While intensification of agriculture in India has increased food self-sufficiency, it has also led to rapid changes in agricultural land use and affected water availability and use. Landscape changes have also affected water availability in the country due to erratic rainfall patterns, high runoff, low groundwater infiltration, and increased groundwater use for irrigation, particularly in dryland environments.
Sixty percent of India is classified as dryland, i.e. arid and semi-arid where water is already scarce. The continued growth of intensive agricultural production in these regions coupled with growing water demand from population growth and industrial sectors, is likely to result in severe water scarcity in India in the near future
This paper titled 'The impact of intensive farming systems on groundwater availability in dryland environments: A watershed level study from Telangana, India' published in Current Research in Environmental Sustainability discusses the findings of a study that aims to understand the impact of intensified agriculture on the availability of groundwater resources in a dryland watershed in Telangana, India.
The study focuses on the transition of farming systems, assessment of their economic performance and analysis of their vulnerability to climate change in two watersheds namely the Rangareddy and Nagarkurnool districts in the southern state of Telangana, India.

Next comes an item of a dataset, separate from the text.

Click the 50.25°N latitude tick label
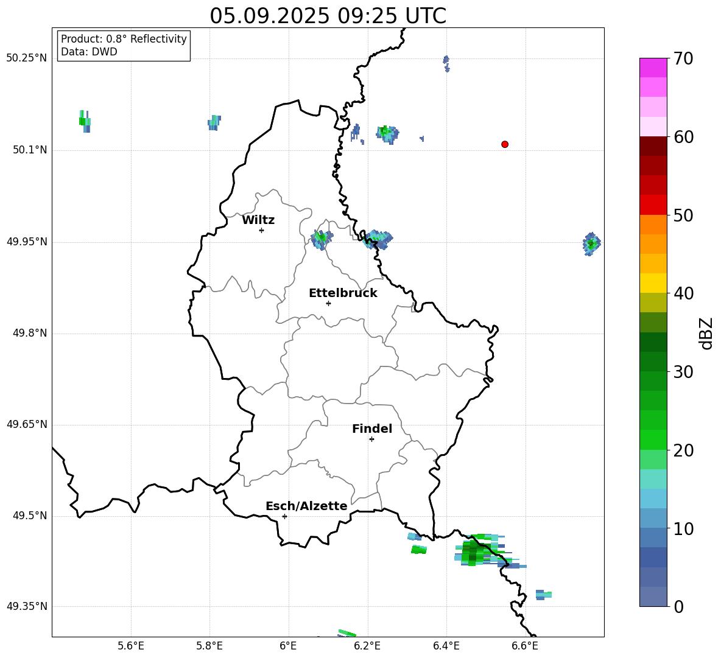This screenshot has width=721, height=658. click(27, 58)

The two watersheds fall in a drought-prone area where the annual rainfall is 500–700 mm, distributed around the South-West (June to September) and the North-East (October to November) monsoon seasons. The aridity index of the region is 0.2 ≤ AI. The study region is dominated by crystalline basement rock characterised by low porosity with a lower capacity to store water, which leads to frequent borewell failures in the region.
The study
Three farming systems namely, crop without livestock system (CWL; 48 percent of households), the crop-dairy system (CD; 38 percent of households) and the crop with small ruminant system (CSR; 6 percent of households) were compared for the study. The study looked at water use in different farming systems and the water balance at different scales (i.e. farming system, village, or watershed), to gain an understanding of water vailability and use in the region.
The study found that:
Water use in the farming systems was high
Among the three systems, the crop dairy system used the highest water (19,668 m3 /HH/y) compared to the crop with small ruminants (8645 m3 /HH/y) and crop without livestock (4403 m3 /HH/y) systems.
The livestock systems used more water than the crop without livestock system, mainly to produce green fodder in the crop dairy system and for the cultivation of commodity crops such as groundnut in the CSR system. Groundnut production in the crop with small ruminant system complemented small ruminant production, since crop residues were used as feed. However, green fodder production in the crop dairy system dedicated feed crop for dairying only, which increased the water footprint of the system.

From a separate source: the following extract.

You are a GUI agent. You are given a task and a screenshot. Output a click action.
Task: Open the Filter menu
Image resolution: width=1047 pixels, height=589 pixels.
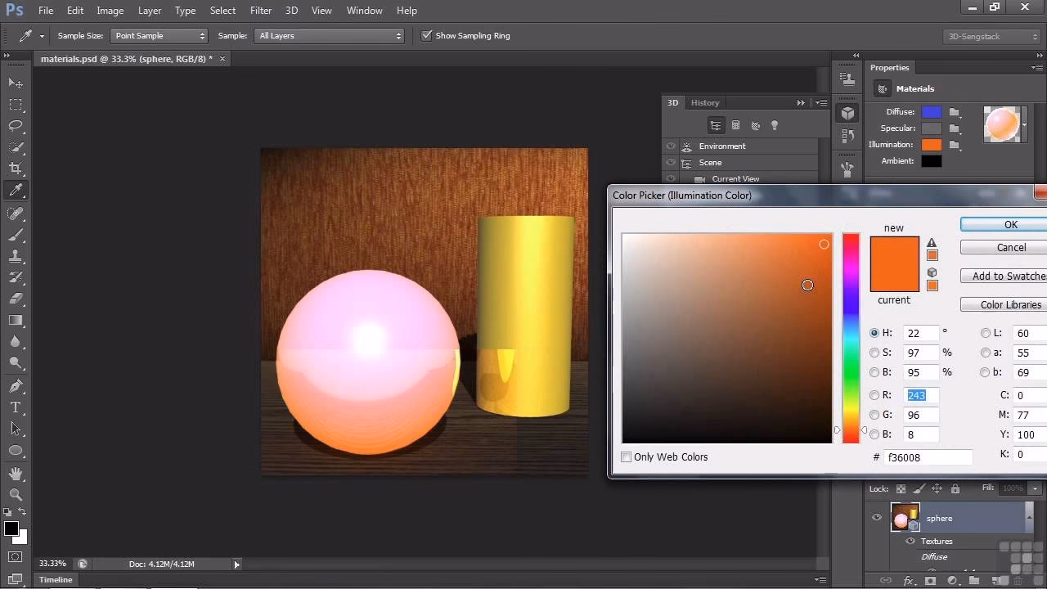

Groundwater abstraction rate exceeded recharge rate in the region
The groundwater abstraction rate by all farming systems in the region was more than the recharge rate of the watershed, resulting in a water deficit. The crop dairy and the crop without livestock systems were the largest water users because of the high water demand and also because they constituted 86 percent of the households in the region.
Poor farming practices further exploited the available water resources
The over utilisation of water in the region was caused due to a high focus on cultivating non-dryland crops such as rice, cotton, fruits, and vegetables, which increased the use of water and also reduced the availability of crop residues for livestock.
The shortage of crop residues made the crop dairy system cultivate green fodder and invest (up to 80 percent of farming costs) in fodder from external markets. Hence, the reduced availability of crop residues increased water use and contributed to high virtual water use for fodder production outside the region.
Increasing farm intensification and specialisation reduced crop rotation and led to sub-optimal integration of crop-livestock production within and between farms in the region. In the crop dairy systems, some households had large herd sizes with many replacement animals, i.e. calves and heifers. Inspite of the benefits such as manure availability or income from the sale of animals), a large number of animals required more water resources.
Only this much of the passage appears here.